Content starts

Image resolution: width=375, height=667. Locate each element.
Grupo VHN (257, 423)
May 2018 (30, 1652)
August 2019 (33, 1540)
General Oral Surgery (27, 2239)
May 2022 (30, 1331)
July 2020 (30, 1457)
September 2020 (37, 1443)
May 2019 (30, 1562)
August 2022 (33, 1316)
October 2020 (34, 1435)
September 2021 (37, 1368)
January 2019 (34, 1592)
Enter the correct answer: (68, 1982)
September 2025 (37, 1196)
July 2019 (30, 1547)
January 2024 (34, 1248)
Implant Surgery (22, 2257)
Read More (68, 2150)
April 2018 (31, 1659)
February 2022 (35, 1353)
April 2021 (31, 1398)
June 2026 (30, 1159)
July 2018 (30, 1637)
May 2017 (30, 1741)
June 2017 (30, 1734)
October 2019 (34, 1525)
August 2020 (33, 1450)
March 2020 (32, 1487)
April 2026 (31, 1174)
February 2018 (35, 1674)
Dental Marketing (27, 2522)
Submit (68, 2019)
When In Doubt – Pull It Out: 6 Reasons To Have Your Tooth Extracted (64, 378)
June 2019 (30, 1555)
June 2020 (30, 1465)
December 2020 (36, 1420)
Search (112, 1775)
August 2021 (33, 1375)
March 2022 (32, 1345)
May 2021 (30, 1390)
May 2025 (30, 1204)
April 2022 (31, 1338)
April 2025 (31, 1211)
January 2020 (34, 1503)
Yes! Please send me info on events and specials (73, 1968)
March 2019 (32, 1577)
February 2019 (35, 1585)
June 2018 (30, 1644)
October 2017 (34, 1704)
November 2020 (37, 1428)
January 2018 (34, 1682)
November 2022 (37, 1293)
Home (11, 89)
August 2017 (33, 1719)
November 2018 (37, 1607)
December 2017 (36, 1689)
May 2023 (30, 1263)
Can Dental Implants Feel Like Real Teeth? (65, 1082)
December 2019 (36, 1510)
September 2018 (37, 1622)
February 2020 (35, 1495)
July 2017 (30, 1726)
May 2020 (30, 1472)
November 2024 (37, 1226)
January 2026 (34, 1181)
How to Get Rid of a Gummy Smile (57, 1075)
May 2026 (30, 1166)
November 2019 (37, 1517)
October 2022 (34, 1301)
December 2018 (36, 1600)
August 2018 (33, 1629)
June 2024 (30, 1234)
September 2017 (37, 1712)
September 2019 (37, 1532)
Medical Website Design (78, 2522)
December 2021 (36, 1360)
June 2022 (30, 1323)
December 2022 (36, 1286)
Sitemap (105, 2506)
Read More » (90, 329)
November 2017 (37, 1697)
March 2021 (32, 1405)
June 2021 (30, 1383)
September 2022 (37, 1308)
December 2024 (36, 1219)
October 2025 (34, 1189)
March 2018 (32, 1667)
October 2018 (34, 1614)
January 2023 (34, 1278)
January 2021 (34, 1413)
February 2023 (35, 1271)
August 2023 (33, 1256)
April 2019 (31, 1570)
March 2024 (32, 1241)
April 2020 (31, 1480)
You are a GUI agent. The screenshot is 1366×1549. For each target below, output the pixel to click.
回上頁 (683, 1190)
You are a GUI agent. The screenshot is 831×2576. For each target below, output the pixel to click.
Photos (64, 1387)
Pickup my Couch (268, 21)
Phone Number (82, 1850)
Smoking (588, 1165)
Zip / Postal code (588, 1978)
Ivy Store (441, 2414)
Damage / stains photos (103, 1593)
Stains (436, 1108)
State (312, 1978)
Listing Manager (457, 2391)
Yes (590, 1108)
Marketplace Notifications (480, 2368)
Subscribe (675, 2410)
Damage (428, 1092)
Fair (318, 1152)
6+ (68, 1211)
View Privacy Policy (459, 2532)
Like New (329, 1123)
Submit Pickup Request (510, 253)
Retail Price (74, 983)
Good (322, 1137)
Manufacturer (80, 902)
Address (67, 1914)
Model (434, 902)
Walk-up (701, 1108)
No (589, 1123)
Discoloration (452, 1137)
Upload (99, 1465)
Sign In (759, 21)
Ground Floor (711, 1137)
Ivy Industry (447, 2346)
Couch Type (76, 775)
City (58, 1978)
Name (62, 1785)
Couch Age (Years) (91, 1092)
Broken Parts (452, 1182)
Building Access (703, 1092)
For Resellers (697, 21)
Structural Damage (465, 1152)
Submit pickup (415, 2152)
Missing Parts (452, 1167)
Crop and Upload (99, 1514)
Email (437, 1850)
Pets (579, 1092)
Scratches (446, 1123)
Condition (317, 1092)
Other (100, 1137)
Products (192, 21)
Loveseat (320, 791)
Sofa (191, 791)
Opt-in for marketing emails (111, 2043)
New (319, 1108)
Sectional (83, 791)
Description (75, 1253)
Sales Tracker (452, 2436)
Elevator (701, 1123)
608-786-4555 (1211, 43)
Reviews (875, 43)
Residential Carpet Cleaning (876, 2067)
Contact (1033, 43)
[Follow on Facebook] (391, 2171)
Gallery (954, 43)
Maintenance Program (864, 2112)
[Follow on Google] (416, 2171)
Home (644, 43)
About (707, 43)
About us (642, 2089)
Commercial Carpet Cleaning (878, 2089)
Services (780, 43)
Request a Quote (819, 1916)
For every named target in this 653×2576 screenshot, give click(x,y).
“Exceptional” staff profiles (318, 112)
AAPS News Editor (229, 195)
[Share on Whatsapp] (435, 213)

Content ends

> **AIM OF THE TASK**:
Every record listed above should be reproduced exactly.

> **RESPONSE TO THIS EXERCISE**:
Image resolution: width=375, height=667. Locate each element.
Grupo VHN (257, 423)
May 2018 (30, 1652)
August 2019 (33, 1540)
General Oral Surgery (27, 2239)
May 2022 (30, 1331)
July 2020 (30, 1457)
September 2020 (37, 1443)
May 2019 (30, 1562)
August 2022 (33, 1316)
October 2020 (34, 1435)
September 2021 (37, 1368)
January 2019 (34, 1592)
Enter the correct answer: (68, 1982)
September 2025 (37, 1196)
July 2019 (30, 1547)
January 2024 (34, 1248)
Implant Surgery (22, 2257)
Read More (68, 2150)
April 2018 (31, 1659)
February 2022 (35, 1353)
April 2021 (31, 1398)
June 2026 (30, 1159)
July 2018 (30, 1637)
May 2017 (30, 1741)
June 2017 (30, 1734)
October 2019 (34, 1525)
August 2020 (33, 1450)
March 2020 (32, 1487)
April 2026 (31, 1174)
February 2018 (35, 1674)
Dental Marketing (27, 2522)
Submit (68, 2019)
When In Doubt – Pull It Out: 6 Reasons To Have Your Tooth Extracted (64, 378)
June 2019 (30, 1555)
June 2020 (30, 1465)
December 2020 (36, 1420)
Search (112, 1775)
August 2021 (33, 1375)
March 2022 (32, 1345)
May 2021 (30, 1390)
May 2025 (30, 1204)
April 2022 (31, 1338)
April 2025 (31, 1211)
January 2020 (34, 1503)
Yes! Please send me info on events and specials (73, 1968)
March 2019 (32, 1577)
February 2019 (35, 1585)
June 2018 (30, 1644)
October 2017 (34, 1704)
November 2020 (37, 1428)
January 2018 (34, 1682)
November 2022 (37, 1293)
Home (11, 89)
August 2017 (33, 1719)
November 2018 (37, 1607)
December 2017 (36, 1689)
May 2023 (30, 1263)
Can Dental Implants Feel Like Real Teeth? (65, 1082)
December 2019 (36, 1510)
September 2018 (37, 1622)
February 2020 (35, 1495)
July 2017 (30, 1726)
May 2020 (30, 1472)
November 2024 (37, 1226)
January 2026 (34, 1181)
How to Get Rid of a Gummy Smile (57, 1075)
May 2026 (30, 1166)
November 2019 (37, 1517)
October 2022 (34, 1301)
December 2018 (36, 1600)
August 2018 (33, 1629)
June 2024 (30, 1234)
September 2017 (37, 1712)
September 2019 (37, 1532)
Medical Website Design (78, 2522)
December 2021 (36, 1360)
June 2022 (30, 1323)
December 2022 (36, 1286)
Sitemap (105, 2506)
Read More » (90, 329)
November 2017 (37, 1697)
March 2021 (32, 1405)
June 2021 (30, 1383)
September 2022 (37, 1308)
December 2024 (36, 1219)
October 2025 (34, 1189)
March 2018 (32, 1667)
October 2018 (34, 1614)
January 2023 (34, 1278)
January 2021 (34, 1413)
February 2023 (35, 1271)
August 2023 (33, 1256)
April 2019 (31, 1570)
March 2024 (32, 1241)
April 2020 (31, 1480)
You are a GUI agent. The screenshot is 1366×1549. For each target below, output the pixel to click.
回上頁 (683, 1190)
You are a GUI agent. The screenshot is 831×2576. For each target below, output the pixel to click.
Photos (64, 1387)
Pickup my Couch (268, 21)
Phone Number (82, 1850)
Smoking (588, 1165)
Zip / Postal code (588, 1978)
Ivy Store (441, 2414)
Damage / stains photos (103, 1593)
Stains (436, 1108)
State (312, 1978)
Listing Manager (457, 2391)
Yes (590, 1108)
Marketplace Notifications (480, 2368)
Subscribe (675, 2410)
Damage (428, 1092)
Fair (318, 1152)
6+ (68, 1211)
View Privacy Policy (459, 2532)
Like New (329, 1123)
Submit Pickup Request (510, 253)
Retail Price (74, 983)
Good (322, 1137)
Manufacturer (80, 902)
Address (67, 1914)
Model (434, 902)
Walk-up (701, 1108)
No (589, 1123)
Discoloration (452, 1137)
Upload (99, 1465)
Sign In (759, 21)
Ground Floor (711, 1137)
Ivy Industry (447, 2346)
Couch Type (76, 775)
City (58, 1978)
Name (62, 1785)
Couch Age (Years) (91, 1092)
Broken Parts (452, 1182)
Building Access (703, 1092)
For Resellers (697, 21)
Structural Damage (465, 1152)
Submit pickup (415, 2152)
Missing Parts (452, 1167)
Crop and Upload (99, 1514)
Email (437, 1850)
Pets (579, 1092)
Scratches (446, 1123)
Condition (317, 1092)
Other (100, 1137)
Products (192, 21)
Loveseat (320, 791)
Sofa (191, 791)
Opt-in for marketing emails (111, 2043)
New (319, 1108)
Sectional (83, 791)
Description (75, 1253)
Sales Tracker (452, 2436)
Elevator (701, 1123)
608-786-4555 (1211, 43)
Reviews (875, 43)
Residential Carpet Cleaning (876, 2067)
Contact (1033, 43)
[Follow on Facebook] (391, 2171)
Gallery (954, 43)
Maintenance Program (864, 2112)
[Follow on Google] (416, 2171)
Home (644, 43)
About (707, 43)
About us (642, 2089)
Commercial Carpet Cleaning (878, 2089)
Services (780, 43)
Request a Quote (819, 1916)
For every named target in this 653×2576 screenshot, give click(x,y).
“Exceptional” staff profiles (318, 112)
AAPS News Editor (229, 195)
[Share on Whatsapp] (435, 213)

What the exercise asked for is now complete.